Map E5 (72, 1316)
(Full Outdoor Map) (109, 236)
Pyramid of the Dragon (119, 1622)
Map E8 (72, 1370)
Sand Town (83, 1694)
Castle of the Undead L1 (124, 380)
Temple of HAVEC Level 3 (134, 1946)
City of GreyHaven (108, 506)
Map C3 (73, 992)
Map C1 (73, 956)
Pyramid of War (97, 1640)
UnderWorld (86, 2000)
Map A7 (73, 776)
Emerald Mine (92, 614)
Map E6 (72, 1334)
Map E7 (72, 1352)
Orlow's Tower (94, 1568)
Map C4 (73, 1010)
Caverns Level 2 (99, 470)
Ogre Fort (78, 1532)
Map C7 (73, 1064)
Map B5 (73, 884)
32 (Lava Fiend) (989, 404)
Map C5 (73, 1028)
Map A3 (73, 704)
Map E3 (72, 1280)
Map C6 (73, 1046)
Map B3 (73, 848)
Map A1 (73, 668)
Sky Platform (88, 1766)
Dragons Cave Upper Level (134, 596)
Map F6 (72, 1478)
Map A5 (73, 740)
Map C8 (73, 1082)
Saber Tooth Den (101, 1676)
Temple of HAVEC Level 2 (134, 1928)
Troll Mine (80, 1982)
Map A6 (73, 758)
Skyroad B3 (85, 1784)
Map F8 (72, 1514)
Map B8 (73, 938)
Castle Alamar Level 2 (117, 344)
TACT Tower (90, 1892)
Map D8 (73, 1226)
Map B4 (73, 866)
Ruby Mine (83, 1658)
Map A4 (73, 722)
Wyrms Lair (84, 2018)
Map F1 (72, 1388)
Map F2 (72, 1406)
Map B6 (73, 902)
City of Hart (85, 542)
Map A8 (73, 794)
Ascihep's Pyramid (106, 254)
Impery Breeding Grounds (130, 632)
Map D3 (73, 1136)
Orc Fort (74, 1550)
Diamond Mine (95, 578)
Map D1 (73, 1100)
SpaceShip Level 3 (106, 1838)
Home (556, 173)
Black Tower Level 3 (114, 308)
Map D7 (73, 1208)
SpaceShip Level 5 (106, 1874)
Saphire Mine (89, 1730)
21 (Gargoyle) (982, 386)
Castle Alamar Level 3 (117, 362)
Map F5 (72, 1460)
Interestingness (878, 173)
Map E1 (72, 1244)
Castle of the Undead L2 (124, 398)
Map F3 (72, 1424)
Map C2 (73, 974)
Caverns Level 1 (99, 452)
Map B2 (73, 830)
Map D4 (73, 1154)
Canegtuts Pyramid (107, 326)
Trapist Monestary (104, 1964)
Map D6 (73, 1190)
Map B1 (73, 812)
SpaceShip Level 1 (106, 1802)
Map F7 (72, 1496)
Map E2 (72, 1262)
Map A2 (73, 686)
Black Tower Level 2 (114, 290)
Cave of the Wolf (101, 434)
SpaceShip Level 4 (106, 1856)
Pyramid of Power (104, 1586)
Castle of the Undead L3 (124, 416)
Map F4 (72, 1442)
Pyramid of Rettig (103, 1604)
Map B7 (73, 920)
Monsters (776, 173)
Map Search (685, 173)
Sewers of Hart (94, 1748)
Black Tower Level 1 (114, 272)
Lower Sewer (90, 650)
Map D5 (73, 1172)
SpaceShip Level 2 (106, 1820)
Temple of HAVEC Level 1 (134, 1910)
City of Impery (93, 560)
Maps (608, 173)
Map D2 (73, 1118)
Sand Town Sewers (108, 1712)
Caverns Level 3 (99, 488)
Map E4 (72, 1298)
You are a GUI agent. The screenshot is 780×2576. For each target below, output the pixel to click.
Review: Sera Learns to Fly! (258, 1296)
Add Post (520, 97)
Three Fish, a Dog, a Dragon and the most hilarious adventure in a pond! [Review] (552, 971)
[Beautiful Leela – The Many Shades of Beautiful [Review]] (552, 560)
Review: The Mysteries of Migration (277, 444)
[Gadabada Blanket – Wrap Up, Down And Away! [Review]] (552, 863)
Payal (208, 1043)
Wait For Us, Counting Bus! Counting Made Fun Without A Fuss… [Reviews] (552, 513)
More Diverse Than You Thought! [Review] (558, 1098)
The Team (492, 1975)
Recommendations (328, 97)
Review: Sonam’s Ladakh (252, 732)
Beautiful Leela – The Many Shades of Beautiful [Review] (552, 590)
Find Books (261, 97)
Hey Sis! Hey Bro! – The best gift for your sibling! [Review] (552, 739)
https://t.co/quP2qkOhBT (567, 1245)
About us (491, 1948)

★ ★ ★ ★ ★

When you reach the end of the records, set them all down again exactly.

SOLUTION FOR THIS EXERCISE ::
Map E5 (72, 1316)
(Full Outdoor Map) (109, 236)
Pyramid of the Dragon (119, 1622)
Map E8 (72, 1370)
Sand Town (83, 1694)
Castle of the Undead L1 (124, 380)
Temple of HAVEC Level 3 (134, 1946)
City of GreyHaven (108, 506)
Map C3 (73, 992)
Map C1 (73, 956)
Pyramid of War (97, 1640)
UnderWorld (86, 2000)
Map A7 (73, 776)
Emerald Mine (92, 614)
Map E6 (72, 1334)
Map E7 (72, 1352)
Orlow's Tower (94, 1568)
Map C4 (73, 1010)
Caverns Level 2 (99, 470)
Ogre Fort (78, 1532)
Map C7 (73, 1064)
Map B5 (73, 884)
32 (Lava Fiend) (989, 404)
Map C5 (73, 1028)
Map A3 (73, 704)
Map E3 (72, 1280)
Map C6 (73, 1046)
Map B3 (73, 848)
Map A1 (73, 668)
Sky Platform (88, 1766)
Dragons Cave Upper Level (134, 596)
Map F6 (72, 1478)
Map A5 (73, 740)
Map C8 (73, 1082)
Saber Tooth Den (101, 1676)
Temple of HAVEC Level 2 (134, 1928)
Troll Mine (80, 1982)
Map A6 (73, 758)
Skyroad B3 (85, 1784)
Map F8 (72, 1514)
Map B8 (73, 938)
Castle Alamar Level 2 (117, 344)
TACT Tower (90, 1892)
Map D8 (73, 1226)
Map B4 (73, 866)
Ruby Mine (83, 1658)
Map A4 (73, 722)
Wyrms Lair (84, 2018)
Map F1 (72, 1388)
Map F2 (72, 1406)
Map B6 (73, 902)
City of Hart (85, 542)
Map A8 (73, 794)
Ascihep's Pyramid (106, 254)
Impery Breeding Grounds (130, 632)
Map D3 (73, 1136)
Orc Fort (74, 1550)
Diamond Mine (95, 578)
Map D1 (73, 1100)
SpaceShip Level 3 (106, 1838)
Home (556, 173)
Black Tower Level 3 (114, 308)
Map D7 (73, 1208)
SpaceShip Level 5 (106, 1874)
Saphire Mine (89, 1730)
21 (Gargoyle) (982, 386)
Castle Alamar Level 3 (117, 362)
Map F5 (72, 1460)
Interestingness (878, 173)
Map E1 (72, 1244)
Castle of the Undead L2 (124, 398)
Map F3 (72, 1424)
Map C2 (73, 974)
Caverns Level 1 (99, 452)
Map B2 (73, 830)
Map D4 (73, 1154)
Canegtuts Pyramid (107, 326)
Trapist Monestary (104, 1964)
Map D6 (73, 1190)
Map B1 (73, 812)
SpaceShip Level 1 (106, 1802)
Map F7 (72, 1496)
Map E2 (72, 1262)
Map A2 (73, 686)
Black Tower Level 2 (114, 290)
Cave of the Wolf (101, 434)
SpaceShip Level 4 (106, 1856)
Pyramid of Power (104, 1586)
Castle of the Undead L3 (124, 416)
Map F4 (72, 1442)
Pyramid of Rettig (103, 1604)
Map B7 (73, 920)
Monsters (776, 173)
Map Search (685, 173)
Sewers of Hart (94, 1748)
Black Tower Level 1 (114, 272)
Lower Sewer (90, 650)
Map D5 (73, 1172)
SpaceShip Level 2 (106, 1820)
Temple of HAVEC Level 1 (134, 1910)
City of Impery (93, 560)
Maps (608, 173)
Map D2 (73, 1118)
Sand Town Sewers (108, 1712)
Caverns Level 3 (99, 488)
Map E4 (72, 1298)
You are a GUI agent. The screenshot is 780×2576. For each target below, output the pixel to click.
Review: Sera Learns to Fly! (258, 1296)
Add Post (520, 97)
Three Fish, a Dog, a Dragon and the most hilarious adventure in a pond! [Review] (552, 971)
[Beautiful Leela – The Many Shades of Beautiful [Review]] (552, 560)
Review: The Mysteries of Migration (277, 444)
[Gadabada Blanket – Wrap Up, Down And Away! [Review]] (552, 863)
Payal (208, 1043)
Wait For Us, Counting Bus! Counting Made Fun Without A Fuss… [Reviews] (552, 513)
More Diverse Than You Thought! [Review] (558, 1098)
The Team (492, 1975)
Recommendations (328, 97)
Review: Sonam’s Ladakh (252, 732)
Beautiful Leela – The Many Shades of Beautiful [Review] (552, 590)
Find Books (261, 97)
Hey Sis! Hey Bro! – The best gift for your sibling! [Review] (552, 739)
https://t.co/quP2qkOhBT (567, 1245)
About us (491, 1948)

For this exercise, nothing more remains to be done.